12.1 Prices for the Licences are as stated in the applicable Order Form and inclusive of GST, sales tax, withholding tax or any other taxes that may be applicable / levied in connection with the same.
12.2 The charges for the Licences shall be payable for the number of Licences which have been set-out in a relevant Order Form, in accordance with this Agreement, regardless of whether a Licence which has been purchased has ultimately been allocated to and/or used by an End User.
12.3 You acknowledge and agree that We may change the prices of the Licences offered under this Agreement, upon giving not less than 30 days’ notice prior to the end of the subscription term of each Licence.
12.4 You shall be billed in accordance with the intervals stated in the relevant Order Form, or in the absence thereof, then within 30 days of the signed Order Form.
12.5 All invoices must be paid in full within 14 Business Days of receipt.
12.6 You shall remain liable for payment of applicable taxes and You shall pay all Our invoices, where applicable, in full, free of any withholding and/or deductions for applicable taxes and bank charges.
12.7 All payments due under this Agreement shall be made in the currency set-out in the relevant Order Form, by electronic funds transfer to such bank account as the receiving Party may designate from time to time.
12.8 You will notify Us within 5 calendar days of the receipt of an invoice if You:
12.8.1 dispute (in good faith) any part of or all of the fees stated in the invoice; or
12.8.2 consider such Invoice to be incorrect or incorrectly issued for any reason.

################

**THE PROBLEM**
From the license payment terms above, reproduce verbatim the part that opens with the words containing "12.4 You shall" and closes with "signed Order Form.".

**PROVIDED MATERIAL**
################

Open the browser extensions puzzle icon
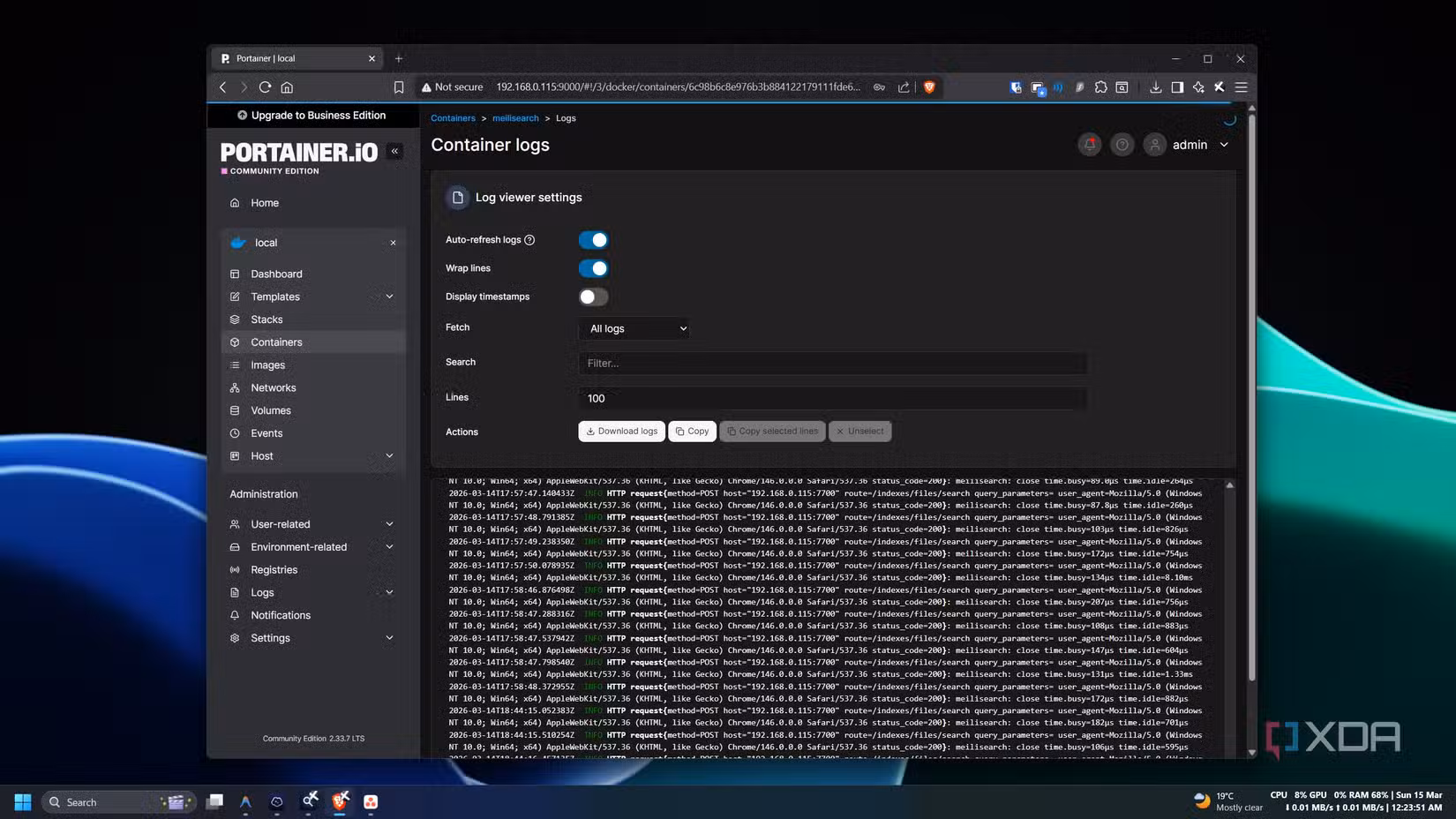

################

**CORRECT ANSWER**
12.4 You shall be billed in accordance with the intervals stated in the relevant Order Form, or in the absence thereof, then within 30 days of the signed Order Form.